Church San Pietro
The church is located in Gardola not far from the parish church of Santa Maria on which it depended and is, like the church, of early medieval origin, between the late 6th and early 7th centuries.
The church of San Pietro in Gardola is located south of the town on a small hill overlooking the lake, with a beautiful view; over the centuries it has changed its use several times and is no longer consecrated, but as a whole has retained its original forms. The building writes G.P. Brogiolo: “has undergone at least eight building phases: (1) a first church hall, of which we do not know the apse termination; (2) the inclusion in the choir of a rectangular fence with a niche for relics under the altar; (3) the reconstruction of the choir in the Romanesque period; (4) the realization (plausibly in the XV century for the numerous comparisons in churches in the Garda area) of a transverse arch in the middle of the nave, of which the two foundation pillars remain; (5) a further renewal of the apsidal area during the sixteenth century; (6) the opening of a chapel on the southern side around the middle of the seventeenth century; (7) the reconstruction of the facade immediately after the First World War; (8) the transformation into theater in the mid-twentieth century.

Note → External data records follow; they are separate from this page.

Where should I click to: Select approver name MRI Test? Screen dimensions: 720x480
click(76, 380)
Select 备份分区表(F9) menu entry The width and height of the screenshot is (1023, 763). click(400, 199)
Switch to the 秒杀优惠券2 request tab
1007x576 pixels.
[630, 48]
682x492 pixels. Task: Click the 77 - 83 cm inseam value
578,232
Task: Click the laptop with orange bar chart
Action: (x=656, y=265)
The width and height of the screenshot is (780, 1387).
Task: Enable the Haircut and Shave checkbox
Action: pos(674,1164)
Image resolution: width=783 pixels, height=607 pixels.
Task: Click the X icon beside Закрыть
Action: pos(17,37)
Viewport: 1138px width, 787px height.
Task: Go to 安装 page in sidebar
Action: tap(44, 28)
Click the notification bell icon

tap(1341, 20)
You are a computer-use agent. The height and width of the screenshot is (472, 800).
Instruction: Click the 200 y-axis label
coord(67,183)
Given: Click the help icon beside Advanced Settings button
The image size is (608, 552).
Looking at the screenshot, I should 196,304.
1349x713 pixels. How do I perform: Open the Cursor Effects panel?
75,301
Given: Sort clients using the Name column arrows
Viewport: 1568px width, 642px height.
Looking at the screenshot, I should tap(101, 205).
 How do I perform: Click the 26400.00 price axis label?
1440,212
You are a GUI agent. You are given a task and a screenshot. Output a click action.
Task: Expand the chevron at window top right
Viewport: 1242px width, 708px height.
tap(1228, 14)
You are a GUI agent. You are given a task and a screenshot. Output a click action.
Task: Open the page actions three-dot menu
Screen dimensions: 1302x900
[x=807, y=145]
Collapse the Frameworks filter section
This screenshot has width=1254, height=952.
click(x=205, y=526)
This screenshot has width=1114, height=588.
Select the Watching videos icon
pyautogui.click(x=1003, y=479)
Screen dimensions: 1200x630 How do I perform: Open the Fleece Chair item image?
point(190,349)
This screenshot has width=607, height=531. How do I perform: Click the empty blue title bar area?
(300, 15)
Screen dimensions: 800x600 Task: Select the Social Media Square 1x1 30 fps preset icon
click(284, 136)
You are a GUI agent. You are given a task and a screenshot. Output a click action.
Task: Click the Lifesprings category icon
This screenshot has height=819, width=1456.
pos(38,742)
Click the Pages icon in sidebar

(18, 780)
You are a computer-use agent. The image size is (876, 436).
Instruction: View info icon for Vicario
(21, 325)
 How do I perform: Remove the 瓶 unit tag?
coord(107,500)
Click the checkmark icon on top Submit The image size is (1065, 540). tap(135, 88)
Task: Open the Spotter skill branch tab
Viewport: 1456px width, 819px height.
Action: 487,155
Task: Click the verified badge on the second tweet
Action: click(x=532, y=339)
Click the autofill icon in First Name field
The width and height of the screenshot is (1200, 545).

Despite these interventions, the nave, which measures internally 6.80 x 9.20 m, has never changed and the southern perimeter is still preserved in high, as shown by the window barrier still in place”. ….. “In the first phase, ….. The church is dated between the end of the 6th and the beginning of the 7th century. In a second phase ……. Below the altar, a reliquary niche is built, within which a small sarcophagus decorated with crosses contained, at the time of the discovery in the 1980s, the relics preserved in display cases. In this phase two burials are laid: …. used for subsequent depositions of children …. a fragment of a finely decorated bone comb and 23 iron elements of multiple Lombard belts were found … The dating around the middle of the 7th century provides, based on stratigraphic relationships, an ante quem term for the second phase of the church. After these interventions, the church does not undergo transformations for some centuries, except for a pavement compensation dated ………….. between 770 and 900 “.
It was suppressed as a church in the nineteenth century, becoming a place for profane uses, a warehouse during the first war, in the 50s in the theater and finally in a musealized church. This church is located in a beautiful vantage point and houses a small museum with early medieval tombs and a valuable window barrier. The church of San Pietro in Gardola was restored in the seventeenth century with the bell tower, the sacristy and a side chapel.